Les exigences de la lutte contre le terrorisme examinées par les membres du Conseil de sécurité, à la lumière notamment des évolutions de Daech
Pour affiner cette lutte, le haut fonctionnaire a tout d’abord recommandé d’acquérir une meilleure compréhension et de faire un suivi continu de Daech, ce qui exige un renforcement de la coopération internationale et régionale, notamment par le partage d’informations. Une autre manière de lutter contre ce terrorisme, a-t-il ajouté, est de résoudre les conflits dans lesquels Daech et Al-Qaida prospèrent. De même, pour se débarrasser de ce fléau sur le long terme, il a appelé à s’attaquer aux vulnérabilités, griefs sociétaux et inégalités exploités par le groupe, sans oublier la protection des droits humains et le respect de l’état de droit.

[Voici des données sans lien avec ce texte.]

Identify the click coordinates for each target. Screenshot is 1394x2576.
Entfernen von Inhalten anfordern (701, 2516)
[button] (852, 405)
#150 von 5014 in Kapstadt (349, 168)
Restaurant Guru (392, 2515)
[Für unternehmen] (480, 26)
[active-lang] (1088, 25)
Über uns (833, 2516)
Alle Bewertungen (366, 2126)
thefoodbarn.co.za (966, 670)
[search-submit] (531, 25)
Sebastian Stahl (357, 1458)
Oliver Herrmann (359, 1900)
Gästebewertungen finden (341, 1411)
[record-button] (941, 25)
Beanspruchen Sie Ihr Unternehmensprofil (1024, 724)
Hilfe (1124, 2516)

Selon son compte rendu, Daech et ses affiliés continuent d’exploiter les restrictions liées à la pandémie et de se servir des espaces numériques pour intensifier le recrutement et attirer des ressources. M. Voronkov a chiffré à « entre 25 et 50 millions de dollars » les actifs que les dirigeants de Daech parviennent à mobiliser. L’an dernier, a-t-il poursuivi, le groupe a augmenté de manière significative l’utilisation de systèmes aériens sans pilote, notamment dans le nord de l’Iraq. Sur le plan territorial, il a expliqué que Daech se déploie non seulement en Iraq et en Syrie, à travers des « bureaux », mais aussi en Afghanistan, en Somalie et dans le bassin du lac Tchad, avec des cellules très actives. L’Afrique, en particulier, a suscité son inquiétude et celle des membres du Conseil, car la situation s’y est encore détériorée depuis le dernier rapport du Secrétaire général.

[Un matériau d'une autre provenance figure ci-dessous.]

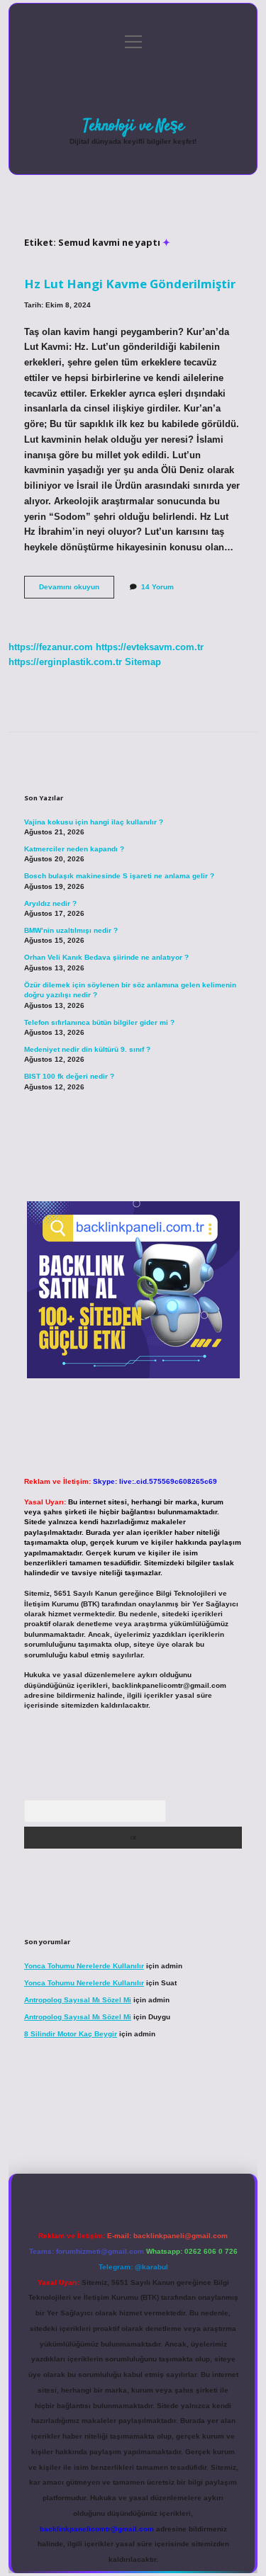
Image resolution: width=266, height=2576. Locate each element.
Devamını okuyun (76, 590)
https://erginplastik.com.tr (65, 662)
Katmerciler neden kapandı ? (74, 849)
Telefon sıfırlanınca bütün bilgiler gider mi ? (99, 1022)
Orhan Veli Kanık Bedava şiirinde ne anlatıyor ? (106, 957)
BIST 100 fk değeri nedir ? (69, 1076)
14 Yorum (157, 587)
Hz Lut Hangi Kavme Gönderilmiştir (129, 284)
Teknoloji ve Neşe (133, 126)
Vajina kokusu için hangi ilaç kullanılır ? (93, 822)
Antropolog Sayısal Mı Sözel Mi (77, 2000)
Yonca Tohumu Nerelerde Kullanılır (84, 1966)
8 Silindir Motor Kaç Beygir (70, 2034)
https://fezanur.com (51, 647)
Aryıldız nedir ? (50, 903)
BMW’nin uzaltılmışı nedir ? (71, 930)
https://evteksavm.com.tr (150, 647)
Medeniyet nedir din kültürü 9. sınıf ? (87, 1049)
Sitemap (143, 662)
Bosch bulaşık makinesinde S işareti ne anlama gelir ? (119, 876)
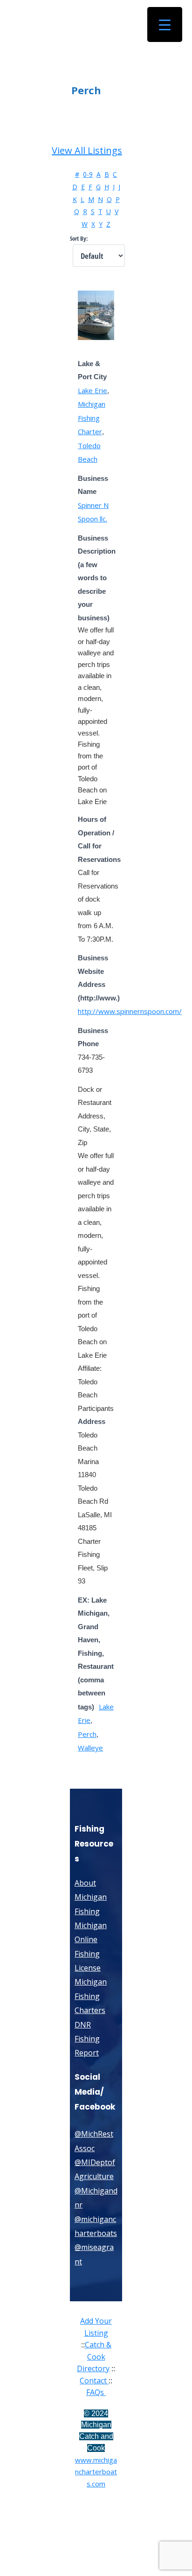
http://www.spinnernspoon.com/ (130, 1011)
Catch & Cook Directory (94, 2357)
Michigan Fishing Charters (91, 1996)
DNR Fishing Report (87, 2039)
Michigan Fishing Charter (91, 417)
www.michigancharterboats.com (96, 2471)
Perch (87, 1734)
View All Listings (87, 150)
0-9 (88, 174)
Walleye (90, 1747)
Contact (94, 2380)
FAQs (96, 2392)
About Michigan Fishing (91, 1897)
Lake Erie (92, 390)
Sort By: (79, 239)
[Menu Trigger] (164, 24)
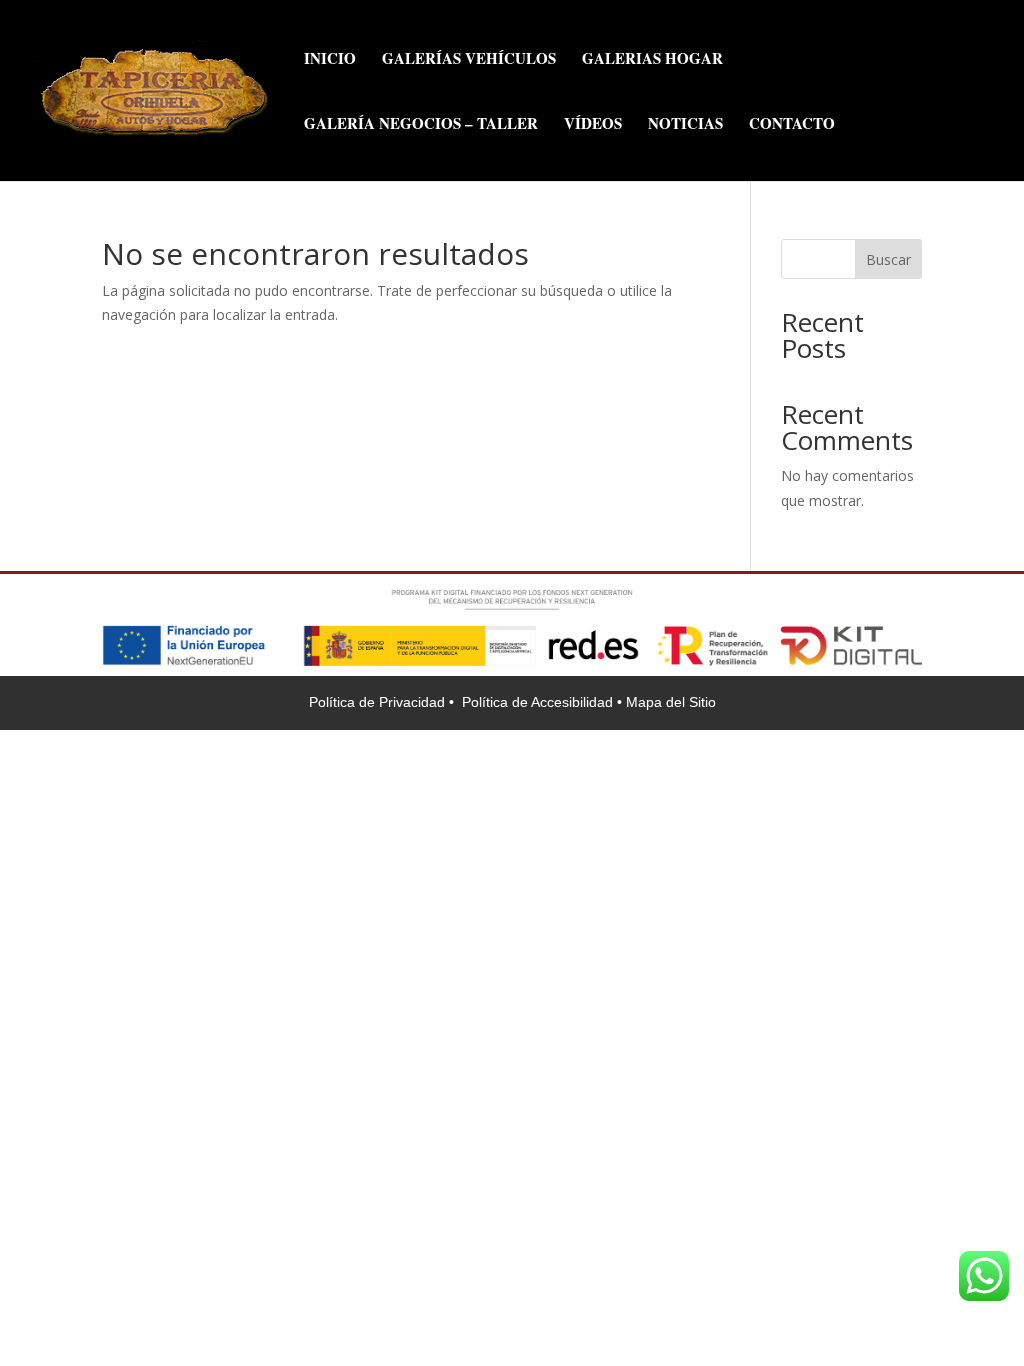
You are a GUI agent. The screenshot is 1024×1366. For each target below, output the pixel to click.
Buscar (888, 259)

Un autre exposé est venu éclairer le Conseil sur le risque couru par le continent africain, celui de M. Martin Ewi, chercheur à l’Institut d’études de sécurité, pour qui l’Afrique pourrait devenir « un califat ». Il a dénombré au moins 20 pays africains ayant subi directement une activité de Daech et plus de 20 autres utilisés comme base logistique ou de collecte de fonds. À ce jour, aucune des cinq régions géopolitiques africaines n’est épargnée, a-t-il constaté. Si, comme il l’a précisé, le terrorisme en Afrique est plus ou moins une lutte pour les ressources naturelles, le fléau se propage aussi du fait de la frustration des populations, en particulier des jeunes, face aux injustices mondiales. M. Ewi a aussi fustigé la « politique de l’autruche » des dirigeants africains qui n’ont jamais actionné les mécanismes d’alerte précoce. Le chercheur a également imputé le phénomène à la pratique du « deux poids, deux mesures » de la communauté internationale. Si celle-ci a formé la Coalition internationale contre Daech en Syrie et en Iraq, elle n’a rien fait quand le terrorisme s’est propagé en Afrique, a-t-il pointé.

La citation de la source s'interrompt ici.